The death penalty is reserved for “’the worst of the worst’ — or at least that is what we are told,” writes University of Richmond law professor Corrina Barrett Lain (pictured) in a Washington & Lee Law Review post-mortem on Virginia’s use of capital punishment. Although the “worst of the worst” is a core command of a constitutionally compliant death penalty, “the death penalty doesn’t just exist in the abstract,” Lain notes. And when she takes the opportunity “to set the record straight about who we execute generally, and what this has looked like in Virginia,” Lain finds that the closest capital punishment has come to the worst of the worst is how “we as a society execute generally, and how this has played out Virginia-style.”
In Virginia, and across the U.S. as a whole, Lain observes, there are three principal categories of people who are actually executed: those who are severely mentally ill, who have themselves experienced significant trauma, and those with the bad luck of having been provided substandard representation, been charged with a crime in an outlier county with a capital-punishment-happy prosecutor, or being Black and having a white victim. These offenders, Lain says, are not actually the “worst of the worst.” And if you “take these categories away,” Lain argues, what’s left of “the death penalty is an empty shell.”
Lain’s first category of defendants who are executed in the U.S. are defendants who are severely mentally ill — which she classifies as “people who have been diagnosed with a severe mental illness as listed in the DSM‑5,” the latest edition of the American Psychiatric Association’s Diagnostic and Statistical Manual of Mental Disorders. Lain points to a study of executions between 2000 and 2015 that “found that 43 percent of those executed had been diagnosed with some sort of mental illness” and an American Bar Association study that estimated one in five current death-row prisoners have a severe mental illness. She then catalogues the data from execution from 2017 through 2020 that show that between one-quarter to one-half of the prisoners executed each year had evidence of serious mental illness.
Virginia’s 2017 execution of William Morva — the last person executed before the commonwealth abolished capital punishment — is a case in point, Lain says. Morva was actively psychotic, and he suffered from a delusional disorder that left him unable to distinguish his delusions from reality.
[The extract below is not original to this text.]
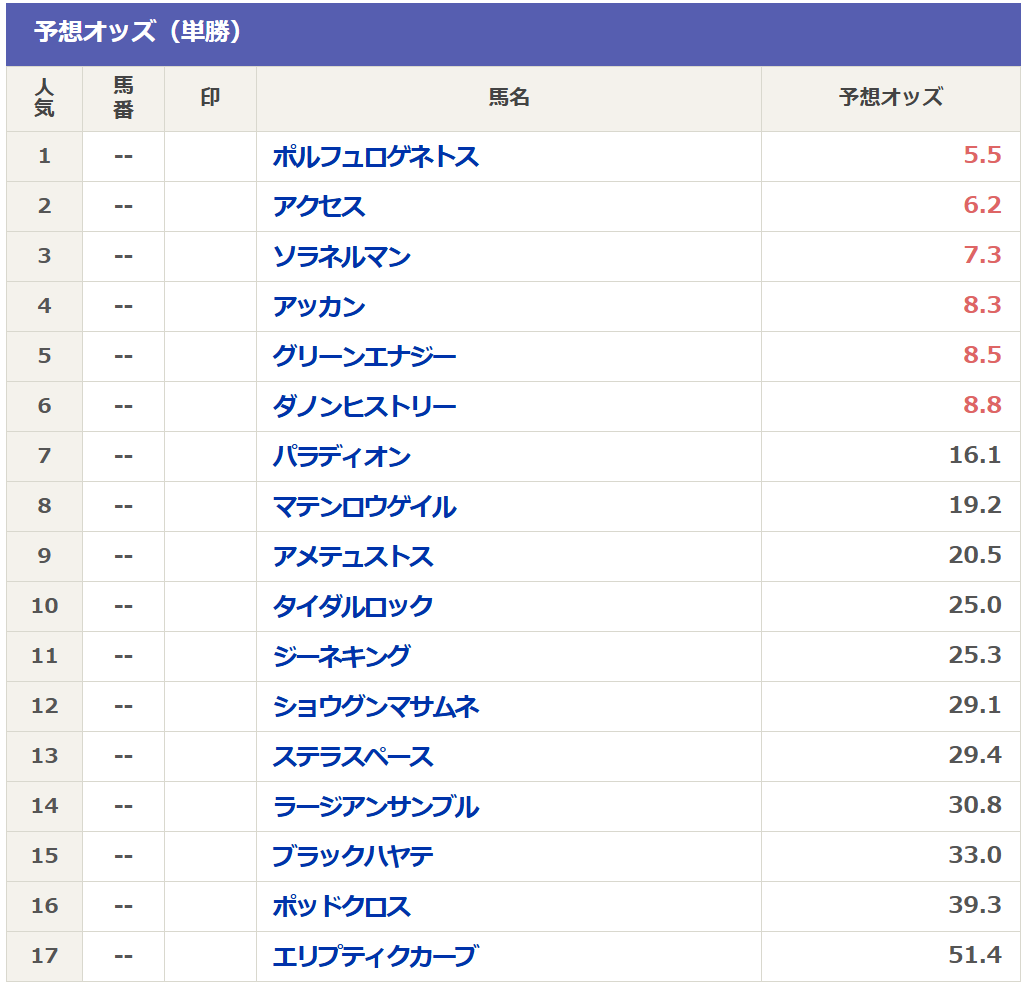Select horse アッカン in the list

(x=319, y=307)
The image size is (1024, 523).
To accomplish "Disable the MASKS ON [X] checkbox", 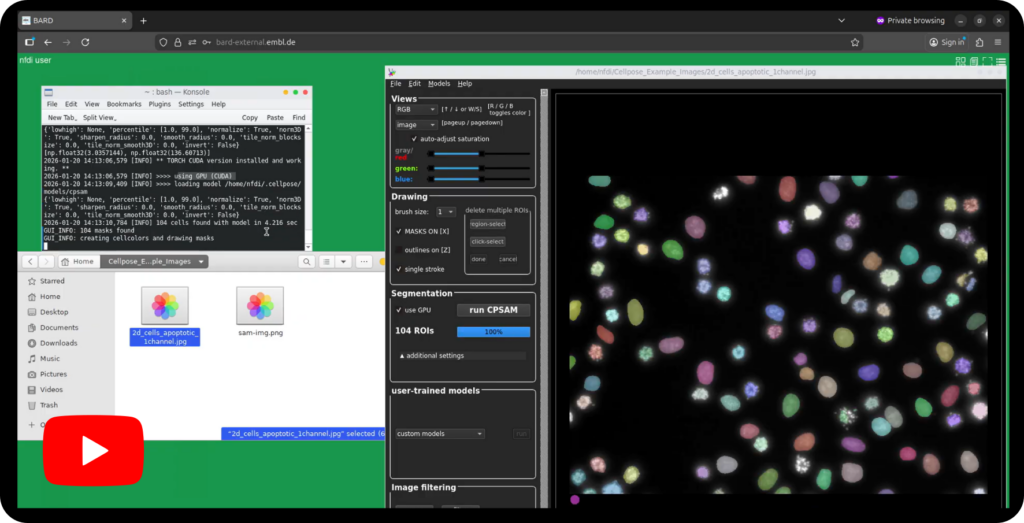I will click(399, 231).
His lawyers said he suffered from “a serious psychotic disorder,” including believing that “local law enforcement and the Administration of former President George W. Bush conspired to harass him, to arrest him unjustly, and to incarcerate him in jail conditions that would cause his death.” His, Lain writes, was “an embarrassing execution,” marking “the last gasp of an embarrassingly broken criminal justice practice” in the state.
Lain’s second observation is that “we execute offenders who have themselves been profoundly victimized.” “Here again,” she writes, “Virginia has been a microcosm of the death penalty’s operation more generally.” The evidence, Professor Lain states, suggests that “capital murderers … are not born so much as they are made.” She uses the example of Ricky Gray, the second-to-last execution in Virginia, who endured years of prolonged physical and sexual abuse. The sexual abuse began when Gray was just a child and an older family member forced him to perform oral sodomy. The physical abuse from his family members, particularly his father, was relentless. A psychologist who evaluated Gray on death row said he had “never seen a case with such sustained and corroborated abuse.”
Professor Lain’s final observation describes the arbitrary nature of the death penalty, as the government executes defendants with poor representation, with a particular prosecutor on the case, or for committing “Black-on-White” crimes. Lawyering, geography, and race significantly affect the outcome of a capital case. Professor Lain cites a 2000 study by a Virginia legislative commission that determined that Virginia defendants who killed White victims were more likely to be charged with capital murder than those who killed Black victims.
When these three categories of defendants are taken away, Lain writes, “there simply aren’t enough offenders to keep the system going.” When Virginia finally provided competent representation through its regional capital defender offices, their work proved the point, she says. No one was sentenced to death in the last nine years before Virginia made the historic decision to repeal its death penalty in March 2021. “[T]he advent of dedicated capital defenders” killed Virginia’s death penalty, Lain says.
Looking at the death penalty’s demise, Lain says “it is only fitting to set the record straight …. [W]e were never doing what the death penalty was supposed to do in the first place. We were never targeting the worst of the worst. We were executing the severely mentally ill. We were executing perpetrators who had been profoundly victimized themselves. And we were executing based on factors that we would never even try to defend as appropriate for consideration.”
These issues with the death penalty, Lain concludes, are not unique to Virginia and, she writes, it is important to “remember that outside of Virginia, each of these things is still generally true.”
Corrina Barrett Lain, Three Observations about the Worst of the Worst, Virginia-Style, Washington & Lee Law Review, Volume 77, Issue 2 (published online May 4, 2021).